[Info-vax] Writer advice requested
AEF
spamsink2001 at yahoo.com
Thu Nov 11 13:11:45 EST 2010
On Nov 11, 9:23 am, koeh... at eisner.nospam.encompasserve.org (Bob
Koehler) wrote:
> In article <iben6n$qr... at news.albasani.net>, Jan-Erik Soderholm <jan-erik.soderh... at telia.com> writes:
>
> > OK, you have absolutely no idea what you are
> > talking about, right ? What exactly characterize
> > "emails typed on WEENDOZE" that makes them stand out ?
>
> Outhouse does not like it when you enter a carriage return in the
> middle of a sentence. Either you just keep typing until it decides
> to wrap, or it decides to capiltalize a word in the middle of your
> sentence.
You can turn this off: From the main Outlook Window: Tools > Options >
Spelling > AutoCorrect options > Uncheck "Capitalize first letter of
sentences". Check out the other setting while you're there.

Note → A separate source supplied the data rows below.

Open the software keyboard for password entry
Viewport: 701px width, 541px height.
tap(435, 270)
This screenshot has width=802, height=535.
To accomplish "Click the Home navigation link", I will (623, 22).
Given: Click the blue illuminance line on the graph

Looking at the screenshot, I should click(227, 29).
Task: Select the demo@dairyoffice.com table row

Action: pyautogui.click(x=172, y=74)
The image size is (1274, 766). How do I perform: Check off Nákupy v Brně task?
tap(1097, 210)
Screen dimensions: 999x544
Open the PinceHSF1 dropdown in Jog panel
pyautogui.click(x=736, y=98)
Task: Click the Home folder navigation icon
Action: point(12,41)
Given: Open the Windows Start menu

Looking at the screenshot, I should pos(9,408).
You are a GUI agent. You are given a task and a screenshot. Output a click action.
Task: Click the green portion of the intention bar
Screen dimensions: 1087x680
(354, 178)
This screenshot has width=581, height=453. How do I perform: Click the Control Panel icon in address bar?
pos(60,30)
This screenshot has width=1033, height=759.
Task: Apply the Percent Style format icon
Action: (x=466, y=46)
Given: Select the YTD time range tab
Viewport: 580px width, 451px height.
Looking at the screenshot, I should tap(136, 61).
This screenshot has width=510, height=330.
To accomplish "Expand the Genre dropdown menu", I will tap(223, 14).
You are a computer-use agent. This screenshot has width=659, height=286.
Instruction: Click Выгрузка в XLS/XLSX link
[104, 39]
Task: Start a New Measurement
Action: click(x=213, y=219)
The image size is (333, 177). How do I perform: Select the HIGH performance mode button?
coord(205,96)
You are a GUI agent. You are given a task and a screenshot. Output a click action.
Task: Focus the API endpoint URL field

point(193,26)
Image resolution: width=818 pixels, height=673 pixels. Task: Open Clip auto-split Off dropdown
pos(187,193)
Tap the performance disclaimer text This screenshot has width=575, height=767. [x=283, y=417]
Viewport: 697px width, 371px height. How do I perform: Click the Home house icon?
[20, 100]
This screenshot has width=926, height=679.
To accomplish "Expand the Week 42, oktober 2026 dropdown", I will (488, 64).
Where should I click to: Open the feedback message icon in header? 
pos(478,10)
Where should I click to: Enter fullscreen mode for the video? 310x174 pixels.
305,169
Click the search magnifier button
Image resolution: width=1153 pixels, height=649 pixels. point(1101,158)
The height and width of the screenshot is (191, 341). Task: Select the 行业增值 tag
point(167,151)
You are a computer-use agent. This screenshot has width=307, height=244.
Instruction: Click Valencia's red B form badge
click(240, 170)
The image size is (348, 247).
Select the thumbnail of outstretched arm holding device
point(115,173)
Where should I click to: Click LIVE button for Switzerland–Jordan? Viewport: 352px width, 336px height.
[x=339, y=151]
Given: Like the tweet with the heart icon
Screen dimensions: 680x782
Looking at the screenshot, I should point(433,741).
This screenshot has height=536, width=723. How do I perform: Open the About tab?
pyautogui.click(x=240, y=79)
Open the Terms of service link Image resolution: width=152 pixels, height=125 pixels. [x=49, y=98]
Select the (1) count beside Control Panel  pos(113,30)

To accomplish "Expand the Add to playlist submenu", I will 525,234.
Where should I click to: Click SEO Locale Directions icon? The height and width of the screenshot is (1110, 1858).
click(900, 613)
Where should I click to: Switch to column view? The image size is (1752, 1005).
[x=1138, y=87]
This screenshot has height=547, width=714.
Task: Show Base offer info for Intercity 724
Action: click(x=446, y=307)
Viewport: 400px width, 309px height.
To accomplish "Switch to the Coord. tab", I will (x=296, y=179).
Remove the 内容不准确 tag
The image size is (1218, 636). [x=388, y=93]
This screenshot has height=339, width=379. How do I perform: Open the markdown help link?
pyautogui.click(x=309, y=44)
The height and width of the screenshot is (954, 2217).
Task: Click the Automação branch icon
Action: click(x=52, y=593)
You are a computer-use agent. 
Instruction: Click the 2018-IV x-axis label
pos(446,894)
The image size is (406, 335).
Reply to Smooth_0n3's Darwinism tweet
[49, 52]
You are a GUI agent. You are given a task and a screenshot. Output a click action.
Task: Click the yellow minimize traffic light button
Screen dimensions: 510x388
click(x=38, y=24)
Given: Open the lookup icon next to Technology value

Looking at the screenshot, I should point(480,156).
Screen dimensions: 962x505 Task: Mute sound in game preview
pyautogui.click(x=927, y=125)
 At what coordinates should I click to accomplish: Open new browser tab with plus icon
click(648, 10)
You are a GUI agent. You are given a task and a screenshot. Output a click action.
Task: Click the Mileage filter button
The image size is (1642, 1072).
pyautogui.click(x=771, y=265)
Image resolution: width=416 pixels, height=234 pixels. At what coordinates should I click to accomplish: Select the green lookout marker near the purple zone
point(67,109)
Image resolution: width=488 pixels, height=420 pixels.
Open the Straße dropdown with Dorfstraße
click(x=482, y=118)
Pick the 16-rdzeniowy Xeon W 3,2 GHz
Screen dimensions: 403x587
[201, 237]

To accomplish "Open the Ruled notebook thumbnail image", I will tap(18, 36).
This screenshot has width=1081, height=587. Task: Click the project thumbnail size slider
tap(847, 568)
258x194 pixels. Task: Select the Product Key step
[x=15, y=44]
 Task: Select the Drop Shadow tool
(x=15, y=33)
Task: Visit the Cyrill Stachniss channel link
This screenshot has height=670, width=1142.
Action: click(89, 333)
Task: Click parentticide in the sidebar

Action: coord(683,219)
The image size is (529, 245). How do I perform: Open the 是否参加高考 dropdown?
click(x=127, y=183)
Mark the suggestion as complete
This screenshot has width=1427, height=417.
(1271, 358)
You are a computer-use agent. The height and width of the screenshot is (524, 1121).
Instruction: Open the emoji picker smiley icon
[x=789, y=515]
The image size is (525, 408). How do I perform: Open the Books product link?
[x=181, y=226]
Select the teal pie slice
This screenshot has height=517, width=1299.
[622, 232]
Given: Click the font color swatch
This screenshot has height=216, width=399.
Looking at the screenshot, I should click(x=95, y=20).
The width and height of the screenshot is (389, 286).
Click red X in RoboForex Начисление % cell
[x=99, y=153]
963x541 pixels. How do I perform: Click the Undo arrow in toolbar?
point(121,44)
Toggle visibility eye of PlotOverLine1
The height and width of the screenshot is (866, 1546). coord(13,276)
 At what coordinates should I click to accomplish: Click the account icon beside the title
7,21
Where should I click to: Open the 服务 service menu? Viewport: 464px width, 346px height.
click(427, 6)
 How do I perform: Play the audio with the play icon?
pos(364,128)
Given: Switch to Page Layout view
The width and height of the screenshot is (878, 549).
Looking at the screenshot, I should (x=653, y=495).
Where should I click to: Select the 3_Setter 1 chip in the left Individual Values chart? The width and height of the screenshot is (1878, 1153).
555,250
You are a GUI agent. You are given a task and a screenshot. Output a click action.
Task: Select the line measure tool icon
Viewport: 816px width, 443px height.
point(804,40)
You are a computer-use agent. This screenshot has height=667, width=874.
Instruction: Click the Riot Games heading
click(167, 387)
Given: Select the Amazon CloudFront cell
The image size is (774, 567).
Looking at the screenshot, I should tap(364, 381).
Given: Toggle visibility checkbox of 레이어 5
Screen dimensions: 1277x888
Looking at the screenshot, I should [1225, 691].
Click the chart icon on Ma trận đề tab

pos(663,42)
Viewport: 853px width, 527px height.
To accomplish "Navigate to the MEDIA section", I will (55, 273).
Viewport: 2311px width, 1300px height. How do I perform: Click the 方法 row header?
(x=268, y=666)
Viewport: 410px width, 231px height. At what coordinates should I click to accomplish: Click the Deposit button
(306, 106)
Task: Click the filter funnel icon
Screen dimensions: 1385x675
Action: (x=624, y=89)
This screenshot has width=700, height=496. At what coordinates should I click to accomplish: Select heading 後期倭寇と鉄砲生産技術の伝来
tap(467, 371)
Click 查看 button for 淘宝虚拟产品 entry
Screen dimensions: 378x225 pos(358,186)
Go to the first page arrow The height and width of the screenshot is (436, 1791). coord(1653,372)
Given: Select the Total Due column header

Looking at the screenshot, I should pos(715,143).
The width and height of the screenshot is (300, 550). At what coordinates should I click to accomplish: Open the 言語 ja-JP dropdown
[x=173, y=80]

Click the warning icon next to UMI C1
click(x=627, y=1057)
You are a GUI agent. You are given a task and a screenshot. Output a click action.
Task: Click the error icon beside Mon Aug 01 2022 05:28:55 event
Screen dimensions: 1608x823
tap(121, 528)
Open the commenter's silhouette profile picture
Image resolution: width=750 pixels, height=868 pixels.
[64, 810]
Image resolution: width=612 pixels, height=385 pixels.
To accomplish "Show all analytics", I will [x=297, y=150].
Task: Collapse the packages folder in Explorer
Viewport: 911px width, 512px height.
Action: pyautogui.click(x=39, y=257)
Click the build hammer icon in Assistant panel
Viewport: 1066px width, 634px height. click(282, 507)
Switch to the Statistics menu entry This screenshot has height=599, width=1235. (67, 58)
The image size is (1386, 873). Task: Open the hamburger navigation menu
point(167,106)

> Outhouse insists that using the "Enter" button on your PC keyboard
> must mean you are starting a new paragraph.
Do you mean an extra blank line? If so, try his ultra-secret trick:
Use BS to delete the extra "blank line", then press Shift-Enter
instead of just Enter. This is also useful if the extra "blank lines"
are already there from before.
Unfortunately you have to do this for each line. But there's yet
another secret to save the day! To fix this for an entire block of
text, copy it to Word and back.
> When you receive properly formatted plain text in Outhouse, it claims
> to remove "extra paragraph separators".
Never saw "paragraph separators", but perhaps this is what you mean
and how to turn it off:
Try from the Main Outlook Window: Tools > Options > Preferences >
Email Options > Uncheck "Remove extra line breaks in plain text
messages".
Many other nuisances (depending on your tastes, of course) can be
taken care of in Tools > Options > . . . . It's sometimes hard to find
the right setting, and whether there is one! But dig and ye might
find.
Outlook has many cool features, but some show up by default and you
have to struggle to figure out how to configure it, and some are just
crappy (the fixed-size tools dialog box comes to mind).
Of course, Outlook's biggest downside is its instability!